Satie Complete Piano Works – Ciccolini

SATIE The Music for Piano (complete)

Erik Satie (1866-1925)

Aldo Ciccolini, piano 2 & 4 hands

EMI Classics 5 74534 2


Satie’s Piano Universe: Ciccolini’s Indispensable Monument

How peculiar that this set should remain—what, fifty-odd years after its original release?—the only complete traversal of Satie’s piano music that matters. Oh, there have been others. But Aldo Ciccolini’s EMI recordings from the late sixties and early seventies possess something that eludes even the most technically accomplished modern competitors: an understanding that Satie’s simplicity is a mask, not a confession.

The five discs here contain everything. The three Gymnopédies, naturally, those strange little creatures that everyone knows and almost no one hears properly. Ciccolini plays them without the sentimentality that has barnacled itself to these pieces over the decades—no lingering, no swooning, just the bare architecture of the thing exposed like winter branches. The tempo for the first Gymnopédie feels almost brusque at first hearing, but it’s right. This isn’t salon music for dreaming; it’s something colder, more distant.

Then there’s the vast sprawl of the rest: the Gnossiennes (all seven, including the ones Satie didn’t number), the Rose-Croix music with its medievalisms and mock-liturgical solemnity, the café-concert pieces that smell of absinthe and gas lamps. Ciccolini navigates these radically different worlds with a consistency of approach that’s revelatory—he treats the music hall ditties with the same seriousness as the mystical utterances, and this, paradoxically, allows each piece’s character to emerge more sharply.

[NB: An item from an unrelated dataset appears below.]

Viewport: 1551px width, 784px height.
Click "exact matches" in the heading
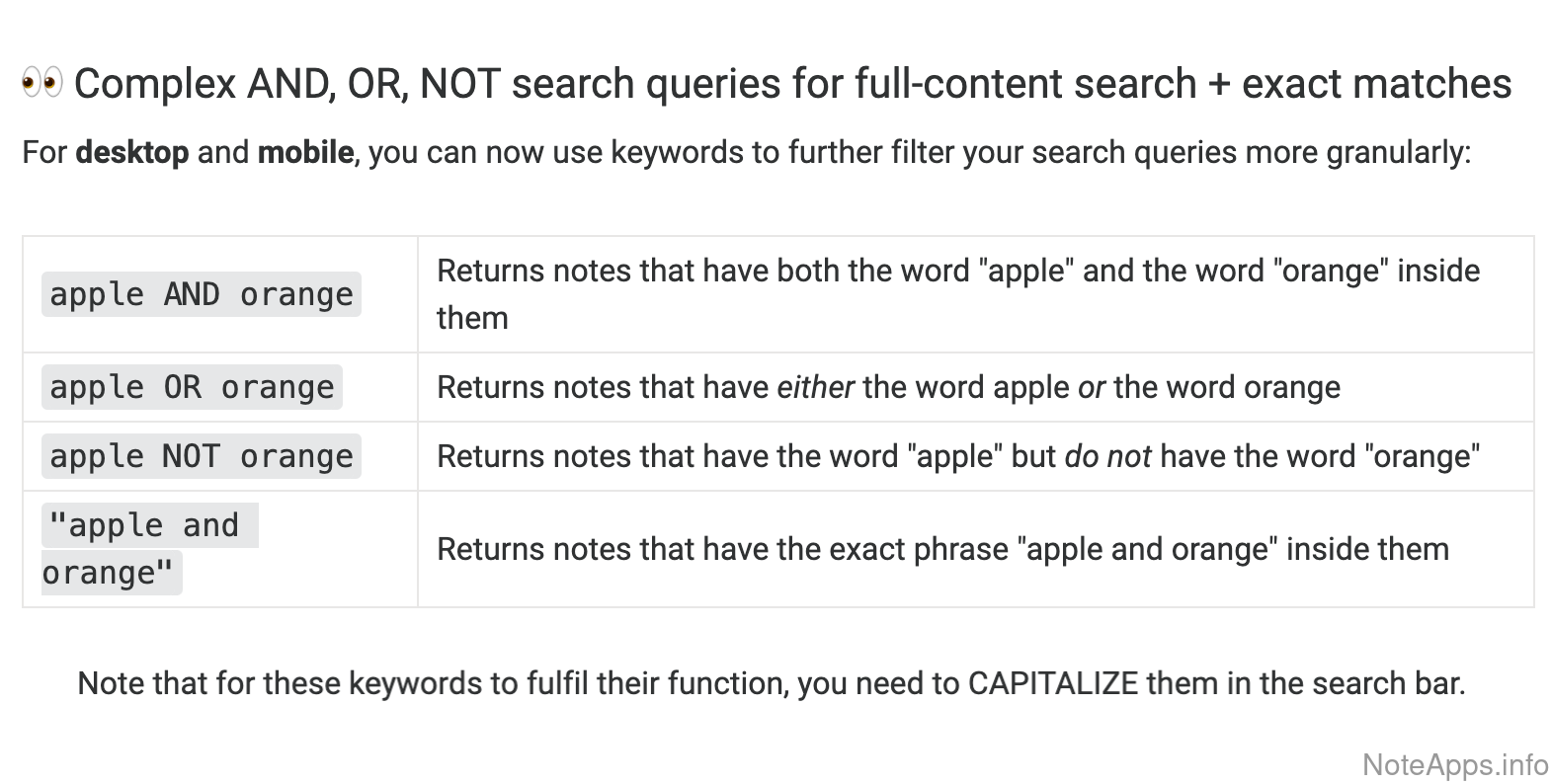coord(1376,84)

What strikes me most forcefully in this traversal is how Ciccolini handles the notorious repetitions. Take “Vexations,” that notorious piece meant to be played 840 times in succession (he wisely gives us just one iteration here). Or the Heures séculaires et instantanées, where the same material circles back with slight variations and those wonderfully absurd reading directions. Lesser pianists either apologize for the repetitions by adding interpretive “interest” or else turn them into a Minimalist drone avant la lettre. Ciccolini does neither. He plays what’s written—each time as if it were the first and only time, with a clarity of articulation that reveals how much variety Satie actually built into these ostensibly static surfaces.

The recorded sound holds up remarkably well, though it’s of its period. There’s a slight boxiness to the piano tone in some of the earlier sessions, a compression that modern ears might find wanting. But the instrument itself—captured with what sounds like fairly close microphone placement—has real presence, real weight in the bass. You can hear the hammers hit the strings in the Sports et divertissements, that marvelous collection of miniatures where Satie’s visual imagination (he provided his own calligraphic manuscript, complete with drawings) meets his musical wit.

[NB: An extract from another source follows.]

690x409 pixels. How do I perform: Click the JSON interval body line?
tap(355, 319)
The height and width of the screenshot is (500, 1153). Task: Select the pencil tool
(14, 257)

Speaking of wit: Ciccolini gets the jokes. This matters enormously with Satie, whose humor has been flattened by decades of either too-earnest veneration or condescending dismissal. The “Bureaucratic Sonatina” needs its pomposity pricked; “Embryons desséchés” requires its pseudo-scientific annotations to register as the send-ups they are. Ciccolini’s touch—never heavy, always precisely weighted—allows the irony to breathe without winking at the audience.

The four-hand works, performed with an uncredited partner (I believe it’s Gabriel Tacchino, though the documentation is frustratingly vague), show another side of Satie’s genius. Trois morceaux en forme de poire isn’t pear-shaped at all, of course—that’s the joke—but it is substantial, nearly twenty minutes of music that drifts between café waltz and something approaching genuine emotion. The two pianists blend their sounds beautifully, maintaining the transparency that this music requires. No muddiness, even in the thicker textures.

I keep returning to the late pieces, the Nocturnes and the Avant-dernières pensées. Here Satie strips away even the vaudeville masks, and what’s left is strange indeed—harmonies that seem to float free of any tonal center, melodies that begin and simply stop, as if the composer lost interest or found what he was looking for. Ciccolini plays these with a kind of patient attention that feels almost clinical, yet the effect is oddly moving. He trusts the music to do its work.

The packaging is superbudget, which means minimal documentation and no libretto for the vocal texts that Satie sometimes embedded in his scores. This is a real loss—those texts matter, especially in pieces like Le piège de Méduse. But the discs themselves, at this price point, represent one of the genuine bargains in the catalog.

Does this set supersede all comers? Nearly. Anne Queffélec’s more recent recordings have a pearly beauty that’s hard to resist, and Jean-Yves Thibaudet brings a different kind of sophistication to the better-known pieces. But for wide-rangingness, for stylistic authority, for sheer rightness of approach—Ciccolini remains essential. His Satie isn’t a curiosity or a precursor to something else. It’s simply music, played with intelligence and respect and just enough affection. That turns out to be exactly enough.